***** Supplied records
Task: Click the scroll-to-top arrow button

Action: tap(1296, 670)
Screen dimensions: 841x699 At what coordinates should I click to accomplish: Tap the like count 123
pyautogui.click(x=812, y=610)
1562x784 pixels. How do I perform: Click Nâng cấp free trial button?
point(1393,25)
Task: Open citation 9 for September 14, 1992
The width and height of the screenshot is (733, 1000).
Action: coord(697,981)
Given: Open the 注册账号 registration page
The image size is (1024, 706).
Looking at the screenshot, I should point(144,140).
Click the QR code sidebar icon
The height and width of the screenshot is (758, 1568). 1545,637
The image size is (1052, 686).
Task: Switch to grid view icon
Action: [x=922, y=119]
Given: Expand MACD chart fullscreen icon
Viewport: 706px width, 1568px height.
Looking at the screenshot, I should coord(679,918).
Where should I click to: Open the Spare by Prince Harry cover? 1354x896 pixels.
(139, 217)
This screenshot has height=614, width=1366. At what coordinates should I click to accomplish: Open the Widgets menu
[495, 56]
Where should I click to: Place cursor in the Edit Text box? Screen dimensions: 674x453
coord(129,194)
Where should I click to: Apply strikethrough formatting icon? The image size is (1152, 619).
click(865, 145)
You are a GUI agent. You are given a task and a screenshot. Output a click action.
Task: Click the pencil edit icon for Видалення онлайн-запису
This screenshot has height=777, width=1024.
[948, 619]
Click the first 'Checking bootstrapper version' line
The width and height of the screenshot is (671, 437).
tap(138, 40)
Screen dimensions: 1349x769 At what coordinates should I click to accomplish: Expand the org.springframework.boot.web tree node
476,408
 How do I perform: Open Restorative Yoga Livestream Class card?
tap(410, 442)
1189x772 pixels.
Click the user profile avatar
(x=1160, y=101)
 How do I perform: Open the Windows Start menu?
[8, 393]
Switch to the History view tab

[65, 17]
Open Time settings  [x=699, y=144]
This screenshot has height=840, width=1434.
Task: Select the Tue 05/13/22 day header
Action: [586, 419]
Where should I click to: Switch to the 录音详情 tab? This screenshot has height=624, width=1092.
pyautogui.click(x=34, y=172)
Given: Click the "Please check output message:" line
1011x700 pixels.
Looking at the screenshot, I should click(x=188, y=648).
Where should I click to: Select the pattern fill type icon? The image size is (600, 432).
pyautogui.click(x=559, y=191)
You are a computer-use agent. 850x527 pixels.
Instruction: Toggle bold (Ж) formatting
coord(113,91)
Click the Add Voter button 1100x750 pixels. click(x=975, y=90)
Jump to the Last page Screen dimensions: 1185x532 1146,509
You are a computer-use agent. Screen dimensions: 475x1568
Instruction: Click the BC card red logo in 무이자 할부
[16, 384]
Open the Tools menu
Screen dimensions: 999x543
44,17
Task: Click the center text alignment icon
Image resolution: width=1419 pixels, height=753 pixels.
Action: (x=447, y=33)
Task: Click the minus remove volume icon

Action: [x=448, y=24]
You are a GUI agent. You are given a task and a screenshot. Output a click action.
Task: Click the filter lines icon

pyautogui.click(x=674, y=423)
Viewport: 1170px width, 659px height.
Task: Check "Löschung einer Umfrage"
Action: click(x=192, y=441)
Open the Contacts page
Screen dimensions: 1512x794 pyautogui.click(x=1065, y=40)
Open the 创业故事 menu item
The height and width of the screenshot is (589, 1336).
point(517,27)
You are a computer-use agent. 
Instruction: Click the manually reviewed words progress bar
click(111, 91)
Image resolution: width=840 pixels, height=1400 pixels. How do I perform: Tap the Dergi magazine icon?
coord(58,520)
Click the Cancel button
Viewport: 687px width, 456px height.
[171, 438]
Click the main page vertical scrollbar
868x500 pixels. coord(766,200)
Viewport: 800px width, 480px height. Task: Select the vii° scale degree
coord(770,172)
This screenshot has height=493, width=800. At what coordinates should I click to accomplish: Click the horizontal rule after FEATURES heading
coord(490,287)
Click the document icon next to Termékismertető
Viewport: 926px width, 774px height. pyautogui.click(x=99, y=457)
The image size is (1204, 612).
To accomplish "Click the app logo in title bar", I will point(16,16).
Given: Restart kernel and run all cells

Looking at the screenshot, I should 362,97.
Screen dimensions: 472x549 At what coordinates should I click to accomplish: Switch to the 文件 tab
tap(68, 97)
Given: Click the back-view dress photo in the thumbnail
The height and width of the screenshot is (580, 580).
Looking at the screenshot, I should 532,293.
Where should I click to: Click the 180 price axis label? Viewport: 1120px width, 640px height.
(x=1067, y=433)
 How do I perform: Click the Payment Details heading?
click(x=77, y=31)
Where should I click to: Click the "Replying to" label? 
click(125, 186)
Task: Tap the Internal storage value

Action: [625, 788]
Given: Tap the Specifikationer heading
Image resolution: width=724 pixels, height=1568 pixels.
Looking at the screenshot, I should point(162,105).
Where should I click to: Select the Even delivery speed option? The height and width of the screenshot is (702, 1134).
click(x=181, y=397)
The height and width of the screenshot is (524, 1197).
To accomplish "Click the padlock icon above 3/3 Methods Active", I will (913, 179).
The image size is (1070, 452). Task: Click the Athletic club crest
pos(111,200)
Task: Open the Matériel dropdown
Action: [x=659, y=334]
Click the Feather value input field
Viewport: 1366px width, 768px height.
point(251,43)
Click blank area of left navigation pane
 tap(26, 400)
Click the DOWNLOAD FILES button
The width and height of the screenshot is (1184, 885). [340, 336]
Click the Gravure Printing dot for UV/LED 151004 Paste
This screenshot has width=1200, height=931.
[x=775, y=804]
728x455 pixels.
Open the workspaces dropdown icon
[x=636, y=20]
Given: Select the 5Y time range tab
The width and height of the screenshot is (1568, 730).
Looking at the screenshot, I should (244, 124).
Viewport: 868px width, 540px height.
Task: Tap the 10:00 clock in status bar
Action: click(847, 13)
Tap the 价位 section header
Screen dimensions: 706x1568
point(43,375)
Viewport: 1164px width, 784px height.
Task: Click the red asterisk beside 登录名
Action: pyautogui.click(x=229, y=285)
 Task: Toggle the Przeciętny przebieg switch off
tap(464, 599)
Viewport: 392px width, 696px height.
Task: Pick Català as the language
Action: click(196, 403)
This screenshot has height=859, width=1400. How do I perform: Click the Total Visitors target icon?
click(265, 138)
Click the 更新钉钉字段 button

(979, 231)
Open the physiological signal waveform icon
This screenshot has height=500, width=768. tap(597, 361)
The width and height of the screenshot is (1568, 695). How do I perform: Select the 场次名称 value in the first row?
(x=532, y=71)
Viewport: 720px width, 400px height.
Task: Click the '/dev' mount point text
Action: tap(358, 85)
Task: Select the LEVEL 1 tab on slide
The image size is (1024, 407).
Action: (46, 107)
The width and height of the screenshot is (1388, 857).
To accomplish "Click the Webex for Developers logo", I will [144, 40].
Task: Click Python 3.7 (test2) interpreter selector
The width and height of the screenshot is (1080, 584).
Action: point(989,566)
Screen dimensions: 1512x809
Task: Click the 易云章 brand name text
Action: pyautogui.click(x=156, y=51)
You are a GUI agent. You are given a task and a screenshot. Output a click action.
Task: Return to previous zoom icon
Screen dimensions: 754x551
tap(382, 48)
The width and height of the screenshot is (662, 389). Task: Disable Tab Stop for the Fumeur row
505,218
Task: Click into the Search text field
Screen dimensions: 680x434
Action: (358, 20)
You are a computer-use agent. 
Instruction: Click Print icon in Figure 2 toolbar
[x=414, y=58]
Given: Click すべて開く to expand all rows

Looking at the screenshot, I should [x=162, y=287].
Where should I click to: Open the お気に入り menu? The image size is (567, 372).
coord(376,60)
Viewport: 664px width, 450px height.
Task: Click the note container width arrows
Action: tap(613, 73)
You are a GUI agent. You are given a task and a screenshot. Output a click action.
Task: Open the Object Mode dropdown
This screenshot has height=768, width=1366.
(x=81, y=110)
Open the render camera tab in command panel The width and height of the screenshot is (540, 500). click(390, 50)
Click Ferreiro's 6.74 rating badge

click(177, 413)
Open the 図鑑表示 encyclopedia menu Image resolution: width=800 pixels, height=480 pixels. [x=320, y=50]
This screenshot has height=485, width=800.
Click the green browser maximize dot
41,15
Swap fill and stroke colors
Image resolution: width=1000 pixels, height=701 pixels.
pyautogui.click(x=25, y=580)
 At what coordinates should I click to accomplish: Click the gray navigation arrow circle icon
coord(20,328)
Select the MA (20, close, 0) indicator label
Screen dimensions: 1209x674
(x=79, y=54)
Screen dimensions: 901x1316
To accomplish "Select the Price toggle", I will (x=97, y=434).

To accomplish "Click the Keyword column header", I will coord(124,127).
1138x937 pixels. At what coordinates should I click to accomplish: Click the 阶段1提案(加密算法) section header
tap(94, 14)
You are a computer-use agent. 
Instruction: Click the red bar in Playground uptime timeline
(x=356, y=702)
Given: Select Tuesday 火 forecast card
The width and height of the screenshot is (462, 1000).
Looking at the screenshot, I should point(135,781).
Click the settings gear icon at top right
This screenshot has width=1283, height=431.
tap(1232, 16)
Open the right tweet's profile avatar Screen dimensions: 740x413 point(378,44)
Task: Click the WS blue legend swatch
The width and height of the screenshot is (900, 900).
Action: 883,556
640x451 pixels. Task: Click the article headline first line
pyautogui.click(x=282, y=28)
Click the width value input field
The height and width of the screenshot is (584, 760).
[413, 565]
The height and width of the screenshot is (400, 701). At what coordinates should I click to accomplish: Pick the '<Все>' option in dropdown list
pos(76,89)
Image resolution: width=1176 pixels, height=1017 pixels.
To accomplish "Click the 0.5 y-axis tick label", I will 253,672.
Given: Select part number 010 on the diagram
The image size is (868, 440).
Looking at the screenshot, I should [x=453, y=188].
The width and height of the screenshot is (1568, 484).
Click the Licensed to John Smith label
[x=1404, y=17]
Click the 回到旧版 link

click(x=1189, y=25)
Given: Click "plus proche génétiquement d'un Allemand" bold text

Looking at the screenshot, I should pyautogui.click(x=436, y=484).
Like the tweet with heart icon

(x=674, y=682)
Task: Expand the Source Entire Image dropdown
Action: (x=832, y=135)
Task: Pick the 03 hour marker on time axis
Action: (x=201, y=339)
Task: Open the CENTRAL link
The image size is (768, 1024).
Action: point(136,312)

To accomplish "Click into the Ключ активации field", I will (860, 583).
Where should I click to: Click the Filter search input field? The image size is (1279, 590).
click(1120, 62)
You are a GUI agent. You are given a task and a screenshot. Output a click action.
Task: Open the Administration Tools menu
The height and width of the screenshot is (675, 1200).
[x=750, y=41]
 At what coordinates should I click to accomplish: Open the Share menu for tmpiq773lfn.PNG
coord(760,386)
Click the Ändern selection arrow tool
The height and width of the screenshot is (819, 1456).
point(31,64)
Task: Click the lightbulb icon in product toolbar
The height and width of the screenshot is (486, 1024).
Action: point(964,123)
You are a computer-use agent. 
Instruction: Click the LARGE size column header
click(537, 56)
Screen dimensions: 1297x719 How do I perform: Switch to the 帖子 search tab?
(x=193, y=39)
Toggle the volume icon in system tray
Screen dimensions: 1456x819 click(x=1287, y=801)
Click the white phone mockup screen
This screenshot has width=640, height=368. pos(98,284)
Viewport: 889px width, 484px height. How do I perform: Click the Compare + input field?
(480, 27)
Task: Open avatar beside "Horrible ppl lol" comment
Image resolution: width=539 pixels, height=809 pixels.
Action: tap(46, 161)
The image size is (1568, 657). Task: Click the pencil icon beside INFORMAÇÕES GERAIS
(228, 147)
**********
Above are the entries. Output exactly the lines beginning with the line that has "Given: Click すべて開く to expand all rows" and ending with the line that has "Swap fill and stroke colors".

Given: Click すべて開く to expand all rows

Looking at the screenshot, I should [x=162, y=287].
Where should I click to: Open the お気に入り menu? The image size is (567, 372).
coord(376,60)
Viewport: 664px width, 450px height.
Task: Click the note container width arrows
Action: tap(613, 73)
You are a GUI agent. You are given a task and a screenshot. Output a click action.
Task: Open the Object Mode dropdown
This screenshot has height=768, width=1366.
(x=81, y=110)
Open the render camera tab in command panel The width and height of the screenshot is (540, 500). click(390, 50)
Click Ferreiro's 6.74 rating badge

click(177, 413)
Open the 図鑑表示 encyclopedia menu Image resolution: width=800 pixels, height=480 pixels. [x=320, y=50]
This screenshot has height=485, width=800.
Click the green browser maximize dot
41,15
Swap fill and stroke colors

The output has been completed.